# Task description:
Please write out the part of the article on childhood obesity starting with "KCPT: Tipping the" and going on through "for the cause.".

Segment Start: Excerpted text

KCPT: Tipping the Scale on Childhood Obesity
by Barbara Shelly
Like every dieter, the Kansas City region has made its share of resolutions. We would, collectively, move more and consume less. We would cut down on barbecue and stock up on vegetables. Most significantly, we would halt the alarming increase in obesity among our children.
We formed commissions and task forces. Our leaders issued challenges — let’s log more steps, plant more gardens, ditch more pounds. Businesses and foundations stepped up with money for the cause.
Yet Kansas City has absorbed the lesson that every crash dieter learns quickly enough. There is no miracle weight-loss method. Not for an individual or a community. Slimming down — or preventing unhealthy weight gain from happening — requires long-term commitment and hard work.
“These types of changes take years and years of sustained policy work before they make a measurable difference in BMI,” said Michelle Dake, a youth advocacy educator for KC Healthy Kids.
BMI is body mass index — essentially a calculation of body fat. It’s the standard that most health professionals use to determine whether someone’s weight is healthy for their height, age and other factors. Researchers collect representative samples of BMI numbers to determine overweight and obesity rates for states, regions and the nation.

Segment End: Excerpted text
Segment Start: Dataset

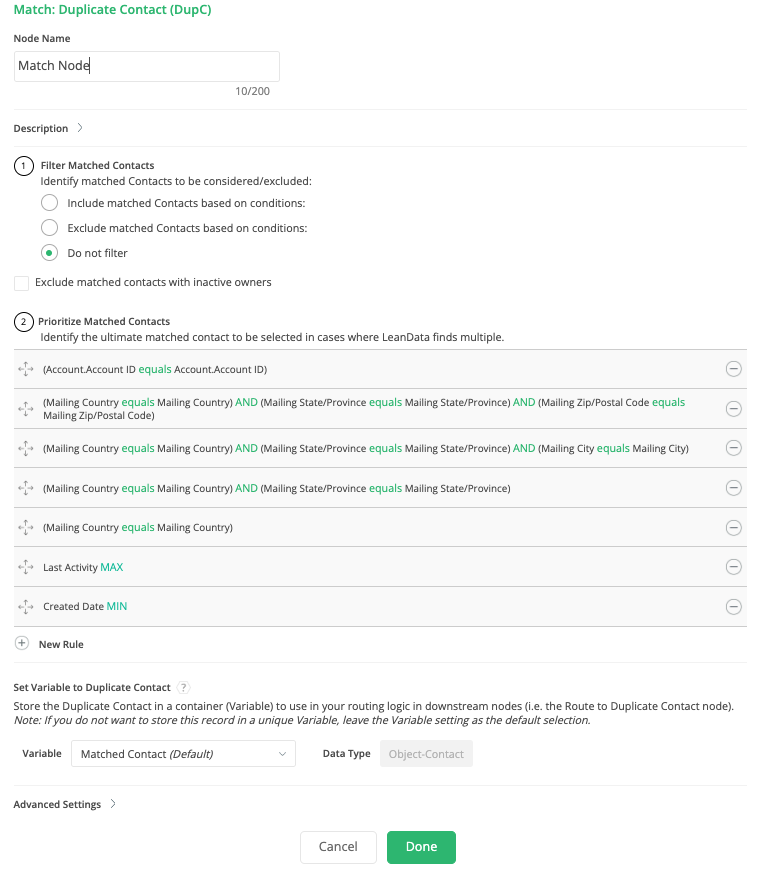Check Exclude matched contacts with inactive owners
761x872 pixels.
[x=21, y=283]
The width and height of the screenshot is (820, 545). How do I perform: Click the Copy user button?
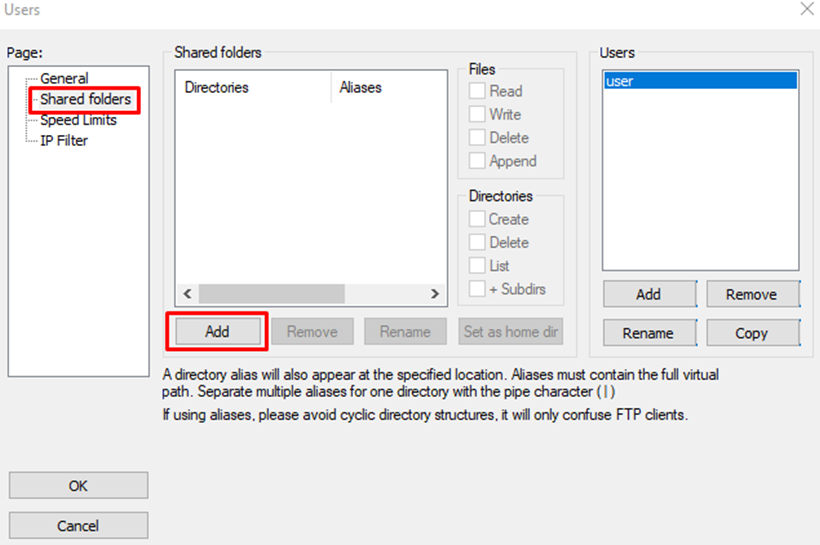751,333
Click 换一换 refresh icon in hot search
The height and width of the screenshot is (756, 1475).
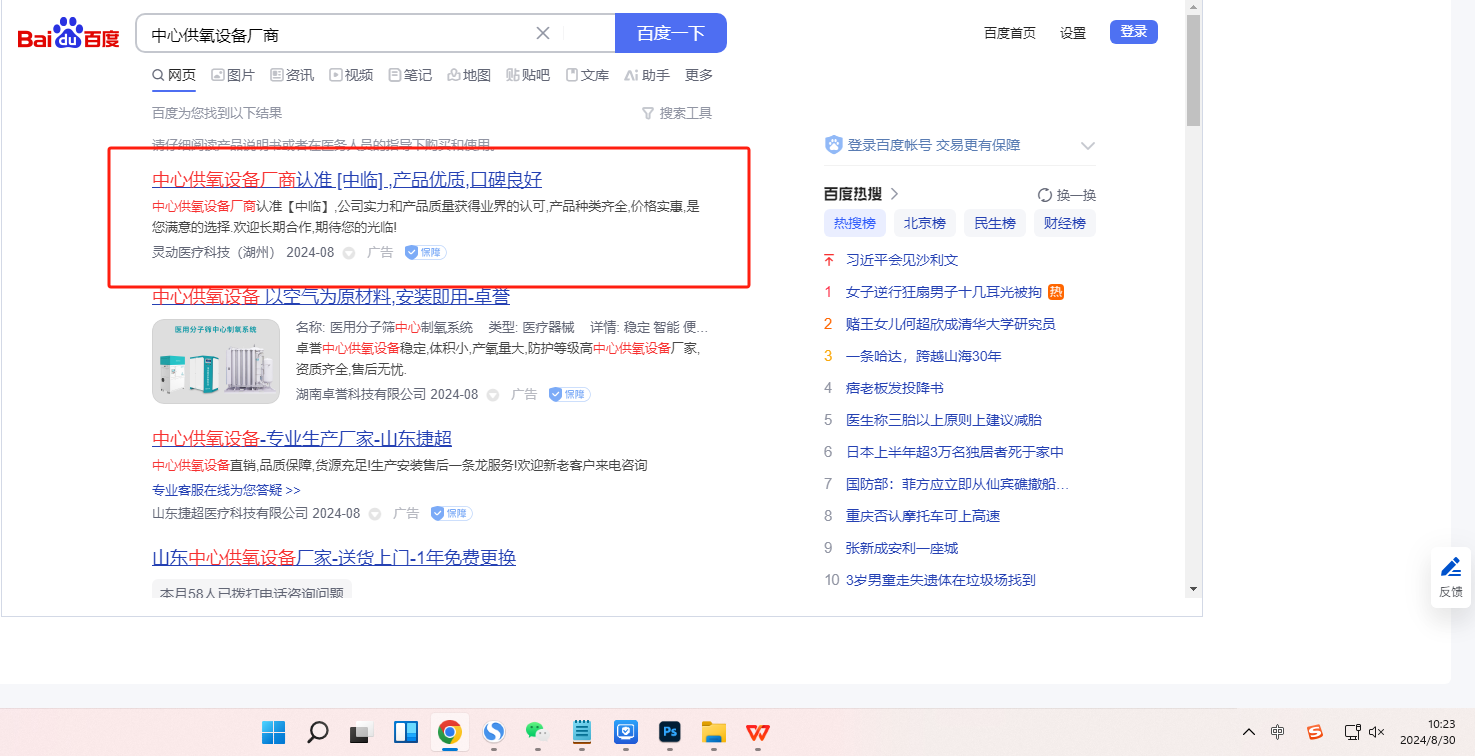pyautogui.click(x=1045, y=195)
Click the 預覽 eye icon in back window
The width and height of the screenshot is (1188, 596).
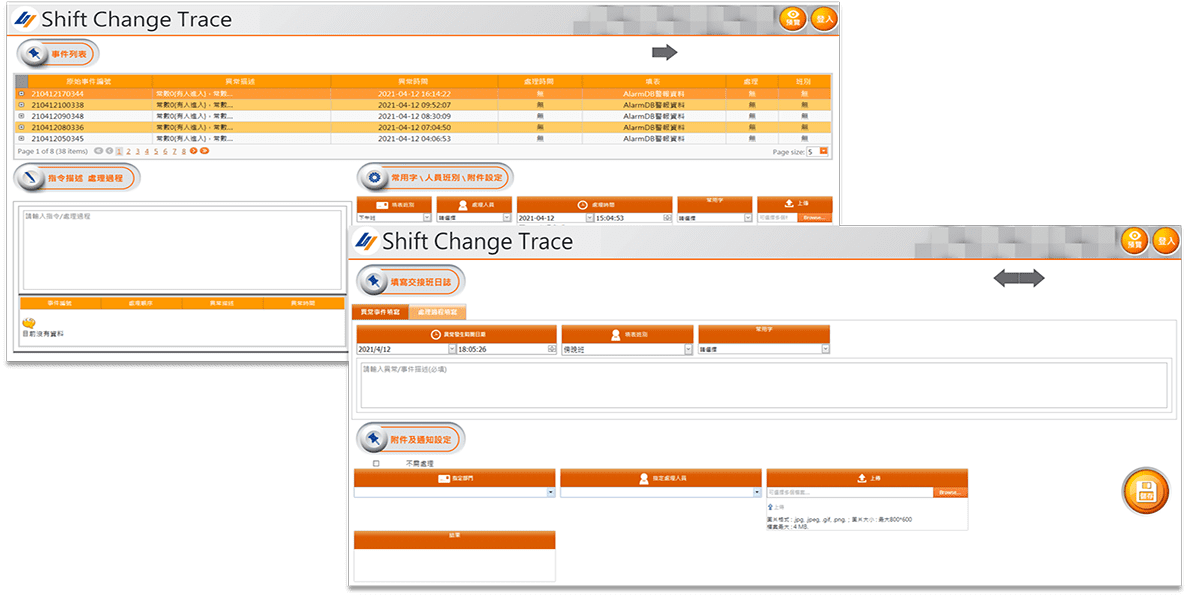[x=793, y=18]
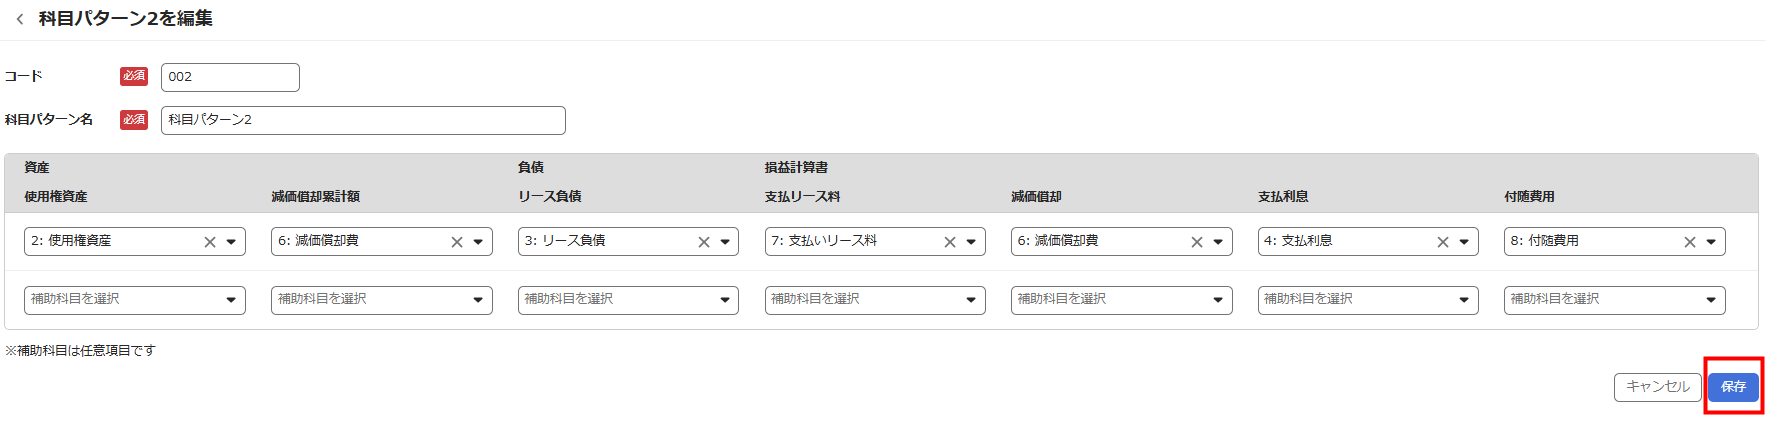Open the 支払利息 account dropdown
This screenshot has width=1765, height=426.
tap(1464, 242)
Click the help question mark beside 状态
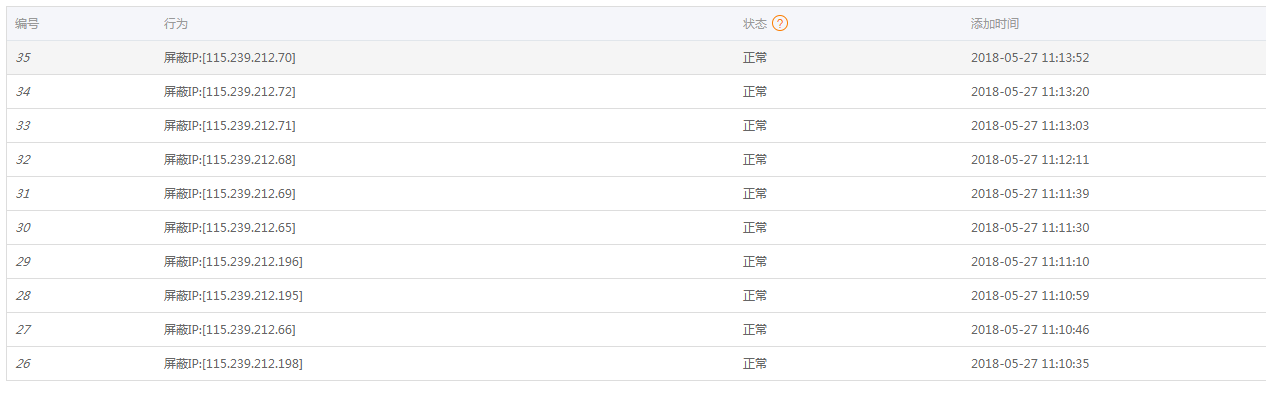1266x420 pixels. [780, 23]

Segment End: Dataset

# Finished exercise:
KCPT: Tipping the Scale on Childhood Obesity
by Barbara Shelly
Like every dieter, the Kansas City region has made its share of resolutions. We would, collectively, move more and consume less. We would cut down on barbecue and stock up on vegetables. Most significantly, we would halt the alarming increase in obesity among our children.
We formed commissions and task forces. Our leaders issued challenges — let’s log more steps, plant more gardens, ditch more pounds. Businesses and foundations stepped up with money for the cause.